Sleepless in Shanghai: A listener to the lovelorn and the lonely
Soft and gentle with a relaxed rhythm, Mengxiao's mezzosoprano tones wafting over the city's airwaves in the wee small hours for the past 30 years have healed broken hearts, soothed lonely souls, guided many through long, lonely nights, and pulled others back from the brink.
The all-night radio host, 53, has dominated Shanghai's after-midnight hours with her program "Stay with Us till Dawn" during the golden age of radio, an era well before the Internet, blogs, TikTok, and livestreaming, a time when people at home or behind the wheel slowed down to remember or reflect.
"I'm too familiar with 4am Shanghai, the late nights and early mornings in the city that never sleeps," she said with a smile.
Each nightly show opens with her distinctive signature tune, the New Age music of "Daydream" by the artist Sangit Om, followed by the hostess warm opening:"Hello my friend, I'm Mengxiao. So happy to have you here on a night like this."
And then she reads romantic poems, shares sentimental hand-written letters (today's instant text messages) and plays classical, New Age and old pop songs from the 1990s and 2000s, while patiently waiting for the call-ins.
There are all kinds of phone calls from late-night listeners who tell their stories, whisper secrets and simply pour out their worries.
"From years of observation, they are from a group of people who lose their jobs, loves, life goals or emotional control. About 85 percent of the call-ins are about love and relationship issues," Mengxiao said.
"They become more sincere and straightforward under cover of the night curtain when no one would know them over the phone line."
Some call in for advice, and some just want a good talk or to make a confession. A woman dialed the hotline one night, accusing her husband of cheating on her. In despair and rage, she said she wanted revenge at all cost.
For an hour, Mengxiao tried to figure out the couple's marriage problem. The wife was the family's bread-winner and decision maker, and seldom listened to the husband or showed respect for him.
"She said she hated him and another woman, but I told her she hated them because she wanted to relieve her terrible sense of guilt which she was afraid to face," the radio hostess said.
"But it was human instinct to react to emotional hurt like this, and I wanted to help them get to a place that would help them heal."
Young students call to talk about growing pains – the secret puppy love, academic pressure and awful family relationships. Drug abusers call to admit to their messed-up lives, and people with no courage to live ring in for support and comfort.
"Lucky for me, I've got the talent to forget and self-heal, and can throw those bad feelings away," she said.
Mengxiao studied psychology to better help her listeners, and herself, deal with negative emotions and life's dark sides of confusion, loss and grief. She was one of the country's earliest licensed psychological counselors in the early 2000s.
Over the past three decades, millions of the city's insomniacs have stayed tuned to Mengxiao through many a long night till dawn. Listeners stay, go and grow, and their life troubles change with time.
Love issues are an eternal theme, but there have been more worries about work pressure, parent-child relationships and interpersonal communication in recent years.
"No one asked me how to get along with co-workers 30 years ago, but now I've got many such call-ins for help," Mengxiao said.
Women listeners were once the dominant number of callers, more likely to talk and share, but today it's almost a 50-50 split between men and women who call in every night.
"Because of our culture, Chinese men are told from boyhood not to shed tears easily, and they seldom unload themselves, keeping all their negative feelings inside. I'm glad more men pick up the phone today to open their hearts wide and lay bare their thoughts. It's a good change."

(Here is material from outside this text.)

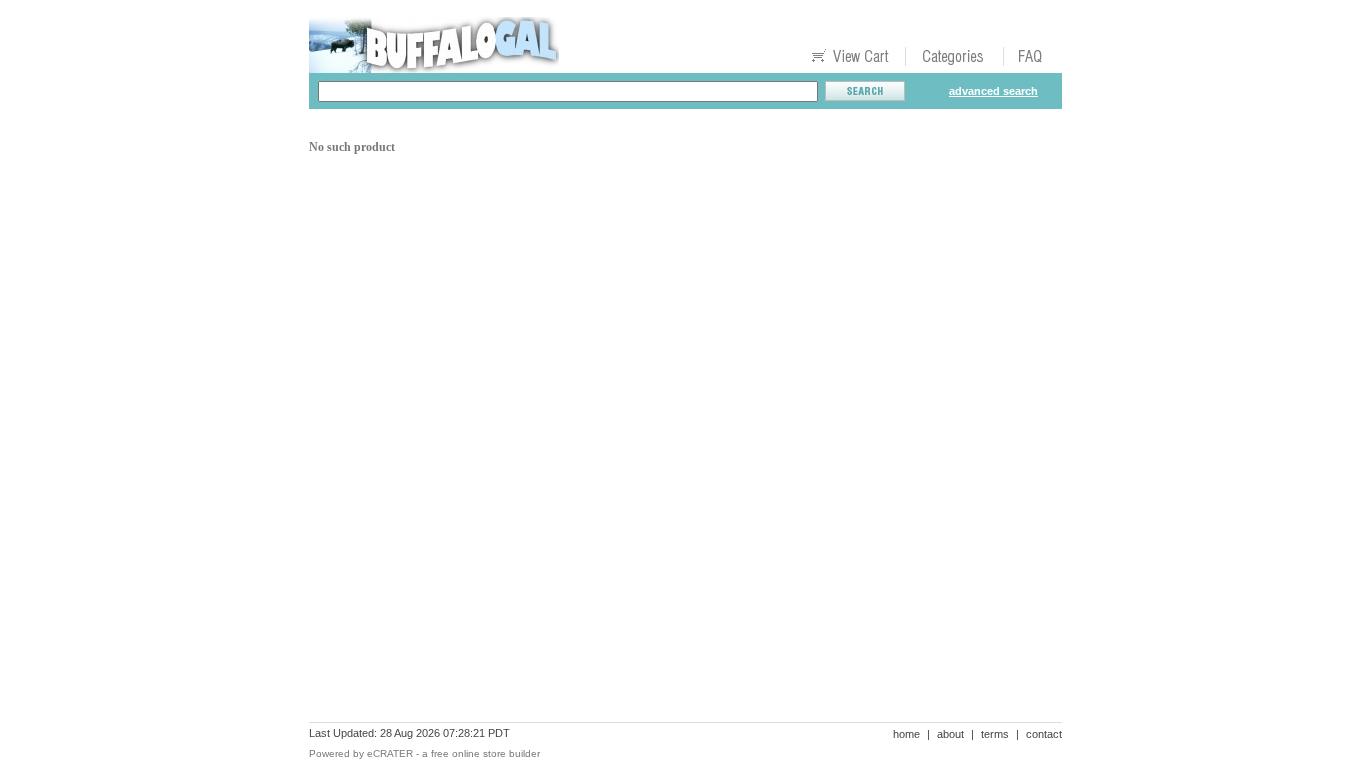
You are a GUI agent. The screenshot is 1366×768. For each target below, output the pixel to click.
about (950, 734)
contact (1044, 734)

When Mengxiao is dispensing her support, with patience, she is also absorbing trust and gratitude. Students call with joy to tell her, as agreed in a previous call, they passed the National College Entrance Examination. Lovelorn people send their wedding candies and eggs to thank her for the comfort and straight talk when they were gloomy in love.
In the wee hours, Mengxiao finishes her work and steps out of the building. It's been her routine to get a quick bite at a 24-hour convenience store or a street snack stand before driving home.
She usually patronizes a shabby food stand run by a middle-aged couple. It opens late at night and stays busy till early in the morning, selling fast snacks to hungry night owls. "The owners are talkative and happy. They always smile and never complain," she said.
One night, the husband was dozing off in his chair after buying food from a wholesaler, and the wife was busy cooking noodles. "Why doesn't he have a good sleep at home?" Mengxiao asked the woman. "He doesn't listen! He insists on staying with me," she replied, seemingly angry.
At that moment, the radio hostess said, she caught the image of true love. "They cherished each other so dearly," she recalled. "They were not rich, but they were happier than most of us."
Sometimes after work she sits in a convenience store, polishing off a bowl of instant soup. She likes these small-size but well-stocked shops, running a sleepless 24-7 with bright lights in the dark night.
"They provide people with warmth and decency so they can recharge at anytime of the day, like a stopover point or a temporary home. It's the same with the spirit of Shanghai, which gives hard workers dignity and a sense of belonging in the city."